Pathways for Arctic Infrastructure
As a region characterized by vast spaces and remoteness, finding the business case for infrastructure development in the Arctic has proven challenging.
The large distances, fierce weather and minimal ground infrastructure turn space infrastructure into an important arrow in the quiver of Arctic decision makers, when seeking opportunities in the modern and technology adept Arctic. Due to the orbit of many of the satellites, the Arctic provides the most effective location for ground stations. This has led to an extensive development of suited ground infrastructure in the region.
This session will concentrate on the ground and space infrastructure important for the living conditions for the Arctic inhabitants. This includes climate monitoring, telecommunications and navigation, but also the possibilities of creating high technology jobs in the Arctic.
Can the digital transformation, accelerated by the pandemic and paired with improved connectivity provide pathways to the future for remote Arctic communities?
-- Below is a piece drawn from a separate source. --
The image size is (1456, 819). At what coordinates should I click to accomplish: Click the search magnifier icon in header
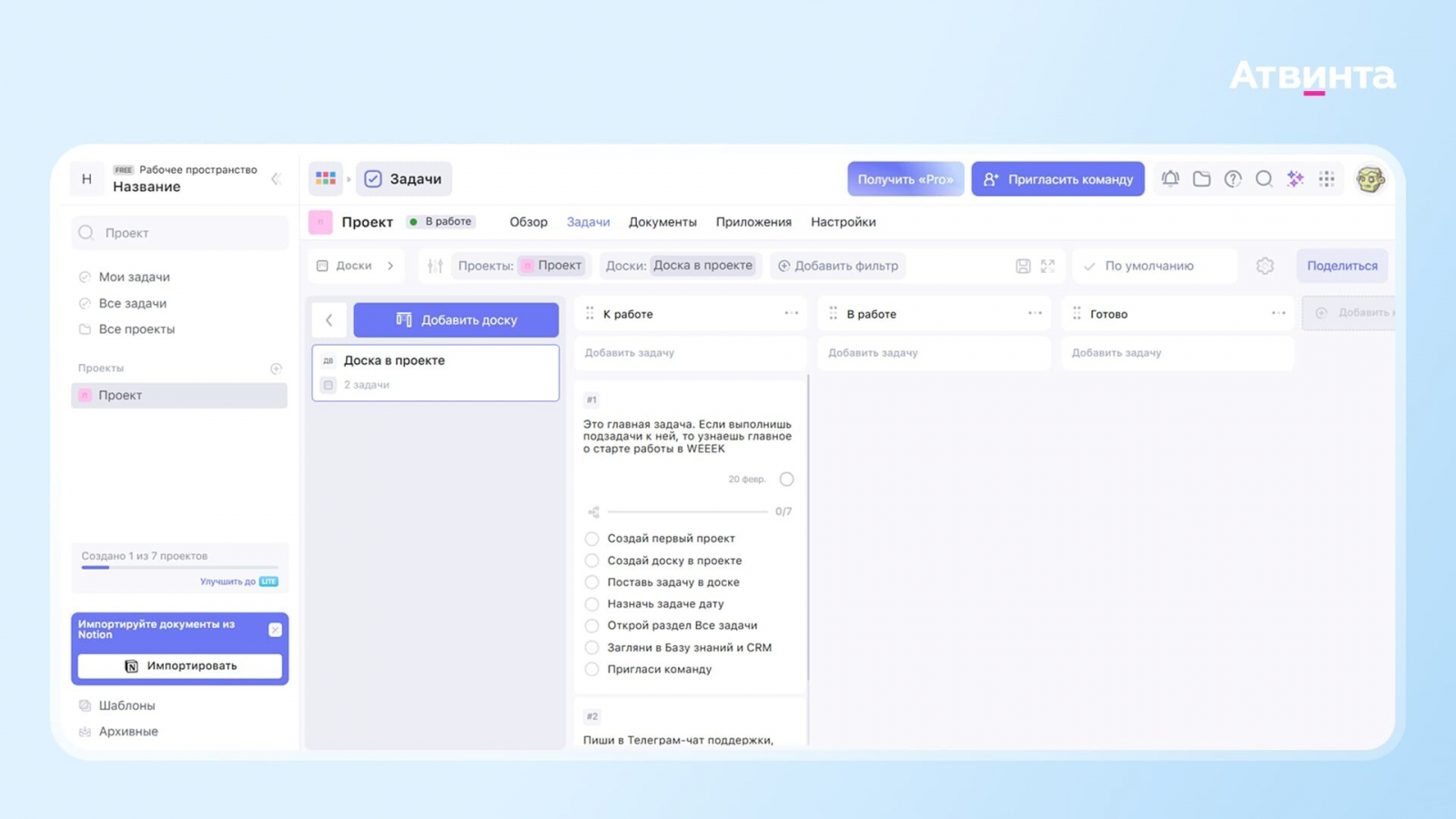[x=1264, y=178]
What are the societal benefits of such development, and can it offer a solution for the demographic trends highlighting outmigration which characterize so many of our Northern communities? Or will we face the danger of increased inequalities between digital peripheries and well-connected centres?
Pathways to Energy Transition
Are there ways of avoiding the Arctic squeeze?
The green transition is central to building back better after Covid-19. Simultaneously, estimates for 2021 show an expected surge in global energy-related carbon dioxide emissions driven by coal demand. A carbon neutral Nordic region alone would need to increase their current electricity production by 75 percent to meet the additional demand for power.
Development of renewable energy sources calls for access to area, critical minerals, and new technology. Are we able and willing to meet the ambitious Covid-19 economic recovery goals in a sustainable manner?
In terms of energy, the Arctic is characterized by its abundance in some regions, but sparsity in others. This diversity carries over into the types of energy sources utilized by our industry and communities, while recognizing that access to affordable energy sources is a daily challenge for some.
This session seeks to discuss the role of the Arctic in the future of energy development, and the ways and means forward. There are many pathways towards a net-zero future, which can include emerging technologies such as carbon capture, storage and utilization, conversion of carbon dioxide into stone, as well as the increased use of renewables.
What are the implications of global net-zero emission targets for the Arctic? How well are the different parts of the pan-Arctic region prepared to utilize their potential? What are the implications of the energy transition for our communities?
The global discussion about the Arctic is a constant balancing act between the will to preserve and the need to develop. Targeting net-zero emissions is a global goal with varying time frames. Industry-driven technological development is likely to play a crucial role in the development. While climate change is a pressing global challenge, the reality on the ground in the Arctic is characterized by competing local and regional challenges.
How can the people of the Arctic seize new opportunities, or do we risk that the global transformation bypasses the Arctic? What will future generation of the Arctic inhabitants live from? How do we ensure that the Arctic is competitive now and in the future?
This high-level session seeks to discuss the role and position of the Arctic in a constantly changing landscape of development, security, climate, socio-economic factors and geopolitics. What are the push and pull factors from a regional perspective, and how well do our national strategies and international action plans respond to them? Leaders representing policy and industry, as well as thought leaders will discuss whether the Arctic will be at the centre of future development, or play a peripheral role.